Producer: Ron Greenberg/MCA Universal
Host: Alan Kalter (billed as Alan Roberts)
Announcer: Bill Wendell
Taping Info: April 21, 1974 at CBS New York
Made it to Air: An entirely different show called The Challengers was also produced by Ron Greenberg in 1989, but the two shows have nothing to do with other.

Since starting this site up several years ago, one thing I've discovered is that Ron Greenberg produced a lot of pilots in the mid-1970s. And they all seem to have Bill Wendell as their announcer. Here's another one, which has an interesting concept in strategy, but risks being repetitive. One interesting quirk was the weird grand prize figure -- $6,000, which would go up by $1,000 for every time it was not won.

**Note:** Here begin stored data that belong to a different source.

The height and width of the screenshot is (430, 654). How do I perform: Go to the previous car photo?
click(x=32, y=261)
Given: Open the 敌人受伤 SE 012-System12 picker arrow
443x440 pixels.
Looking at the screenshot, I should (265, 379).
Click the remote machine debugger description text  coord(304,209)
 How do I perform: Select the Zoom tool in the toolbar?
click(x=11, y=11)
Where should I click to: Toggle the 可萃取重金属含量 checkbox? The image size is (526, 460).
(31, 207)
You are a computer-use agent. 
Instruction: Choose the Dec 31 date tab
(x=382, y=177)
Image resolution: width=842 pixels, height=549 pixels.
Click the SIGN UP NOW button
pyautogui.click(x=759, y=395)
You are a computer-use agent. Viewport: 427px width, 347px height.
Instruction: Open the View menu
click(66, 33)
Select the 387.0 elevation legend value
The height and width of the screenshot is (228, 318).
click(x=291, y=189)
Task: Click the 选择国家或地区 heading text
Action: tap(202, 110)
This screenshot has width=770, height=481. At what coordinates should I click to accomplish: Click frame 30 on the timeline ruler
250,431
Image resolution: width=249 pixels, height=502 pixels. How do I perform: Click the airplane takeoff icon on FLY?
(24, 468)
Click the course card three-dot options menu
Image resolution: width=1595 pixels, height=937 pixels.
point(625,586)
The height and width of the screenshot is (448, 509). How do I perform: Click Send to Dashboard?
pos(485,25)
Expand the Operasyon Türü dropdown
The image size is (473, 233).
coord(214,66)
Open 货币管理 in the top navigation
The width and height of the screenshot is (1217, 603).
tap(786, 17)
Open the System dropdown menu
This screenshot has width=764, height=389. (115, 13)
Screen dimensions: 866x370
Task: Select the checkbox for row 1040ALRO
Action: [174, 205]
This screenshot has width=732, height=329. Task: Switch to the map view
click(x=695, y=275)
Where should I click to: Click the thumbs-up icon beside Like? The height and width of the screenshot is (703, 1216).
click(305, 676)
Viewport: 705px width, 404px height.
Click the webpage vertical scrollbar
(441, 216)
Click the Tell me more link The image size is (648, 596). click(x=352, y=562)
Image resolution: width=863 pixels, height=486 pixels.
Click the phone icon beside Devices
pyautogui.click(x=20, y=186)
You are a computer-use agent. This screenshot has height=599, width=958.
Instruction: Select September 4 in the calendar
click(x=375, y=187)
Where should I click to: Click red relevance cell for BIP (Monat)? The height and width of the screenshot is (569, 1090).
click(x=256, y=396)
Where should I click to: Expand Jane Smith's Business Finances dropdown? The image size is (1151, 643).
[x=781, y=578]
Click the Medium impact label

The game started with a tossup question. The first person to answer the question correctly would now get the questions exclusively, with the goal of getting nine more questions correctly to get to $1,000. Each question in theory was increasing in difficulty.

If a player felt that they could not answer the question, they had two helps. The first allowed you to freeze at your dollar level and force your opponent to beat your score. Or, you can choose to have a tossup question, which in theory would be an easy question, but would allow your opponent to take control.

Play continued until either the player with a lower score got a question incorrect, or if the player in control got to $1,000. If the former occurred, there would be a bonus game for the attempt to win the grand prize. If the latter occurred, in theory the grand prize would be automatically won (this eventuality was not mentioned, but assumed).

If the $1,000 was not earned, the grand prize had to be won by finishing the questions necessary to get to $1,000, with the risk of losing the money. As the player got up towards the $1,000, the questions tended to become multi-part. In this game, the winning player got to $800, and decided to go for the $13,000 jackpot, and was successful. The champion continued to play even if the grand prize was not won.

Strangely, the played one full game in about 11 minutes. A new player was called out, and after three questions time was called, for a very odd 13 minute pilot. Also, one player's name was capitalized, and the other's was not. However, with a couple of little extras in the game to keep it from being repetitive, it could have worked.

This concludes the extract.